Privacy-preserving and Explainable Machine Learning for Healthcare
Date and time: 2 May 2023, 13:00 – 14:00 CEST (UTC +2)
Speaker: Jens Lundström, Senior Lecturer at Halmstad University (HU)
Title: Privacy-preserving and Explainable Machine Learning for Healthcare
Where: Digital Futures hub, Osquars Backe 5, floor 2 at KTH main campus OR Zoom
Administrator: Rami Mochaourab, firstname.lastname@example.org
Abstract: Machine learning-based models have been deployed and used for years in various industries. As these models become more complex and integrated into daily decisions, several needs arise. This talk will focus on two questions related to those needs; 1) how to preserve privacy during model training and after deployment, and 2) how to explain specific models such as Graph Neural Networks. This talk will introduce the concepts of privacy-preserving machine learning, with a specific focus on synthetic data generation as well as federated learning methods. Ongoing research and feasibility studies at Halmstad University will be highlighted.
Bio: Jens Lundström is a Senior Lecturer at Halmstad University (HU) Sweden and an engineer specializing in artificial intelligence. His duties at HU include research, leadership and teaching in the domain of Machine Learning and AI. His interests are in applied and theoretical ML research for improving healthcare, patient experience and quality of life. Jens Lundström’s recent work is on the explainability of machine learning-based systems, synthetic data generation, federated learning, and risk mitigation for model attacks.
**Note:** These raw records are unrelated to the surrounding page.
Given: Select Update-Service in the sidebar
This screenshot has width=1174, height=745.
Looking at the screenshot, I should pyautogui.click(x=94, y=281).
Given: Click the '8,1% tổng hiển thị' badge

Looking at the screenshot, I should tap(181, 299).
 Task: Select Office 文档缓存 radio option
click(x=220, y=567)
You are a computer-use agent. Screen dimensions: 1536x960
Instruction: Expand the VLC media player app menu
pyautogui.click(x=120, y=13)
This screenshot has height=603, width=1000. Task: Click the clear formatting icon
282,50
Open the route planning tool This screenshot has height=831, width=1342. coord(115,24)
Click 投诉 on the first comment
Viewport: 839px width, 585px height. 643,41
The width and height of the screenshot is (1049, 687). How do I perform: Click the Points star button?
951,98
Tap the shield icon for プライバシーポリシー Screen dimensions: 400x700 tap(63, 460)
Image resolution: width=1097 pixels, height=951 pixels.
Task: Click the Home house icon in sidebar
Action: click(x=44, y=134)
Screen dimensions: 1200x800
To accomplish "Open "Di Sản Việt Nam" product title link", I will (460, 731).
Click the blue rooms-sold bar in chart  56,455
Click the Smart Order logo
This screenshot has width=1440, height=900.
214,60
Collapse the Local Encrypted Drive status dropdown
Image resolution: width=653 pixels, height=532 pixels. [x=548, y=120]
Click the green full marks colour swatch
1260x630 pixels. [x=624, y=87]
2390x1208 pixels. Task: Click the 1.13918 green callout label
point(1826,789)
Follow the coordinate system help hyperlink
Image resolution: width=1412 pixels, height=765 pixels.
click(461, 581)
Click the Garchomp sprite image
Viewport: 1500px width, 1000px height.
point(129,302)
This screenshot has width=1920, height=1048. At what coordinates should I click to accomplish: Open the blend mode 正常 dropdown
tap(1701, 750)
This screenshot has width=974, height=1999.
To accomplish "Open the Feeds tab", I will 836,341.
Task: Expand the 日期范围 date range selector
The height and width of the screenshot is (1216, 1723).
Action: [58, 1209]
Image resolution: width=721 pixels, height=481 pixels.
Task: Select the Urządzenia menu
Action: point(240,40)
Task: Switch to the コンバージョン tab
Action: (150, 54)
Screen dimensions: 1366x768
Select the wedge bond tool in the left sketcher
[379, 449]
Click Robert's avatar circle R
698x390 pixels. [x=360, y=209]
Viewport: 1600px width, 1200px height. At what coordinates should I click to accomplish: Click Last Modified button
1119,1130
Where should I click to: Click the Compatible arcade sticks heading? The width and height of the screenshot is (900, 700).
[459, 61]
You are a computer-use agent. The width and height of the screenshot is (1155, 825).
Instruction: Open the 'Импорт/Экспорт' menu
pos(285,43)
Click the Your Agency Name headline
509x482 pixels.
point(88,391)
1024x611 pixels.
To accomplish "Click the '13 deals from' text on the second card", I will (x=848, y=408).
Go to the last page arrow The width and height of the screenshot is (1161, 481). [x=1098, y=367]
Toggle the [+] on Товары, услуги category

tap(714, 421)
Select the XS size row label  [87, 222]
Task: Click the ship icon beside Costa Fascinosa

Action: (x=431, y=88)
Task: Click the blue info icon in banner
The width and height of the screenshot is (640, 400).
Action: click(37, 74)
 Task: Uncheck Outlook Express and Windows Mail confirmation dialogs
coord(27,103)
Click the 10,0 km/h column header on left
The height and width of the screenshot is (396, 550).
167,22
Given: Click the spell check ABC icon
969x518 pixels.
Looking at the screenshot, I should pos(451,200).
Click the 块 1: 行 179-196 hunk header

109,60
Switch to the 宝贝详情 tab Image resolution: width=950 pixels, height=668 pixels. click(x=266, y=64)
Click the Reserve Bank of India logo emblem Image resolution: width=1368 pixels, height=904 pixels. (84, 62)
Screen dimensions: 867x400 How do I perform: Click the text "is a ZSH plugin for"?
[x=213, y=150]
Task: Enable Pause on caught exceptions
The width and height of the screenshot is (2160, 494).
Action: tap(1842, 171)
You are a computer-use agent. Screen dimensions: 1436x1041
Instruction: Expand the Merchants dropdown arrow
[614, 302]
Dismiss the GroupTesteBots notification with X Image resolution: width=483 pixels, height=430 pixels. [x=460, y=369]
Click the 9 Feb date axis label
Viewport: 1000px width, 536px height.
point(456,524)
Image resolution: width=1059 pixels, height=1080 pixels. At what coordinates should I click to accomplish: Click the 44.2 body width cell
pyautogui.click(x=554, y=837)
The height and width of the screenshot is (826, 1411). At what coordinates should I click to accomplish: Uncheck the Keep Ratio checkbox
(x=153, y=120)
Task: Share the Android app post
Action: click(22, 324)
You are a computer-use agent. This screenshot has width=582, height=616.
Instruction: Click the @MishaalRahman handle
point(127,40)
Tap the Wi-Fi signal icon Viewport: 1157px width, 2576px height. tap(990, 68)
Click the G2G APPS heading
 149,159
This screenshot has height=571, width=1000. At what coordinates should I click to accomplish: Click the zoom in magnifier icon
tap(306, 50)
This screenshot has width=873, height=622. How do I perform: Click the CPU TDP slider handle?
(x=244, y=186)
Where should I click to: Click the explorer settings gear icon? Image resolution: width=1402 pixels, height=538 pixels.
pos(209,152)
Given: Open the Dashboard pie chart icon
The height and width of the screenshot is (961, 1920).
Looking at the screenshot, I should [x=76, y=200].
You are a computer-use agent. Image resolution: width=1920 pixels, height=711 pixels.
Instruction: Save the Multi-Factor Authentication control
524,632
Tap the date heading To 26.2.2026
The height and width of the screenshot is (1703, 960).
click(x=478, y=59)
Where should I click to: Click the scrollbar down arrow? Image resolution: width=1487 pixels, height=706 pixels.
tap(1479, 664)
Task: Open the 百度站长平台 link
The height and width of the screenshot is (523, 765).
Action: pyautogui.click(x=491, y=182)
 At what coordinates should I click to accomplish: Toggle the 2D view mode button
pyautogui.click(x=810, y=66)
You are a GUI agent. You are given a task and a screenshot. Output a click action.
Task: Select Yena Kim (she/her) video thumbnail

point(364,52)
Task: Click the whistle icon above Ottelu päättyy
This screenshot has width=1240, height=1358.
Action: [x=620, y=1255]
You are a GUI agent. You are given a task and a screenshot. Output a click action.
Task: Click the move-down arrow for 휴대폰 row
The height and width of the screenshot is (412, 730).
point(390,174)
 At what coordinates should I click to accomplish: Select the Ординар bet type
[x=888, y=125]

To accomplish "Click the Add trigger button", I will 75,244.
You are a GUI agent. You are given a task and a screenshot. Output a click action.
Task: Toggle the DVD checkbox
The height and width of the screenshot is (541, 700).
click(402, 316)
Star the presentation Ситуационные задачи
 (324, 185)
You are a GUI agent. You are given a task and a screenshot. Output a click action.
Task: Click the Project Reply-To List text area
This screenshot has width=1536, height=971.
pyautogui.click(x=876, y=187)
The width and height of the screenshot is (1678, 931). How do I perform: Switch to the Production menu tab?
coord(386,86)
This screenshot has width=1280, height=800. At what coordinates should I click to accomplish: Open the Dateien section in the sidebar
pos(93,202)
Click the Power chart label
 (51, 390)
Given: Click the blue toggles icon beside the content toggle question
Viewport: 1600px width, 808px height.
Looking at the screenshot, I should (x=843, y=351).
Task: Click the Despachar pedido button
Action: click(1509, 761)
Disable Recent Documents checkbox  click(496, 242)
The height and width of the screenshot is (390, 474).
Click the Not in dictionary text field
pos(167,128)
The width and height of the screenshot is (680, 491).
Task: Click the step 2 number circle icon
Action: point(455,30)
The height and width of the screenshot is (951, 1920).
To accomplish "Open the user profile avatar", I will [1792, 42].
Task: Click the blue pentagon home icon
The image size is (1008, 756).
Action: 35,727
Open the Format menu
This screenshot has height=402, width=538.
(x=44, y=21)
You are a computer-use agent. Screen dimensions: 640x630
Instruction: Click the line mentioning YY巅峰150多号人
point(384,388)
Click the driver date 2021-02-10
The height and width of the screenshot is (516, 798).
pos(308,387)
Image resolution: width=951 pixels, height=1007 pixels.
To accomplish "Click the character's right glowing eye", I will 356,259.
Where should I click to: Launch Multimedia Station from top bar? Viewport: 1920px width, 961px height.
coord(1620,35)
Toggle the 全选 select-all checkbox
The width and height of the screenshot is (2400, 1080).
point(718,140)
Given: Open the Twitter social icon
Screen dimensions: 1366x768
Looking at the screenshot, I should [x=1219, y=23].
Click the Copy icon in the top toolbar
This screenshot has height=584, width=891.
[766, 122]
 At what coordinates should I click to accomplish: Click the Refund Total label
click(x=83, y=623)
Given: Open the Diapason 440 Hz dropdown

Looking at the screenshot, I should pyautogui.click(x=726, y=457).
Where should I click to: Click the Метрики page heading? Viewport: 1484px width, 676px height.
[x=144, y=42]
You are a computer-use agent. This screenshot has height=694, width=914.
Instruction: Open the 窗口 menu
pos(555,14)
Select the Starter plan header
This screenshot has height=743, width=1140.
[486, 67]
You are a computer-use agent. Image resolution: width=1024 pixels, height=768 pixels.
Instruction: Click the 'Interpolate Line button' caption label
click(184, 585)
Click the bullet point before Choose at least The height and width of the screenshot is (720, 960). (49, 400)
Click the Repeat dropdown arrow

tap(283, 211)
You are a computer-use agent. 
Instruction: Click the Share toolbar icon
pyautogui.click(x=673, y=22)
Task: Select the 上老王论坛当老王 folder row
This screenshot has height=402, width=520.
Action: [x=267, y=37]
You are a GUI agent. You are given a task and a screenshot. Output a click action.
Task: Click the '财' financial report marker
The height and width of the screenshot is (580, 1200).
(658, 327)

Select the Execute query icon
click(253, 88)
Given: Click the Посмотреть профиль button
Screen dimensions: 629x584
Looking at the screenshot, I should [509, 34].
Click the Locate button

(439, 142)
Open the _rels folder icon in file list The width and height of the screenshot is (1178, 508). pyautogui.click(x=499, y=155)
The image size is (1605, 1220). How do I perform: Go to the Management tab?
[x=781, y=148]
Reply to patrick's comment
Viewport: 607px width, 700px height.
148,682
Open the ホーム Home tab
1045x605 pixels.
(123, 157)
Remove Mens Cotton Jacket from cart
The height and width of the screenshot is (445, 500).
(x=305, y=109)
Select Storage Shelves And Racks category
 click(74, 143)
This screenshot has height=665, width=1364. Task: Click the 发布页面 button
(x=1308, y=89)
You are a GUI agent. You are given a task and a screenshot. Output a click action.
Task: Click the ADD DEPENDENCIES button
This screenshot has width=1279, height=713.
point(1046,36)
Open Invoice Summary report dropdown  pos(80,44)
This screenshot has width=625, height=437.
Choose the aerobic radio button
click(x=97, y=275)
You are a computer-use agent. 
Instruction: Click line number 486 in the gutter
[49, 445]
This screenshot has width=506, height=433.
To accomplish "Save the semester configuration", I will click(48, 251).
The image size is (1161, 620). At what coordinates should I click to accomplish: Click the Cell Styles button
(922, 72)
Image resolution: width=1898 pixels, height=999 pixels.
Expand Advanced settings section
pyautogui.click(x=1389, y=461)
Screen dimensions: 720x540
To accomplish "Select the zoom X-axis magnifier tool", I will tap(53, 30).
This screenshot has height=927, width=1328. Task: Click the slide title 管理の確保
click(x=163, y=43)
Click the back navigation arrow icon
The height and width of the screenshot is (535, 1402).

Jens graduated with a licentiate degree in Information Technology from Örebro University in 2012 and received his PhD in Information Technology from Halmstad University in 2014.
Besides teaching and research at HU, he works as a research area leader for AI in the research profile CAISR Health, as well as a coordinator for Halmstad Professionals, a network for individuals interested in AI, data analytics, cyber security, service design and business intelligence.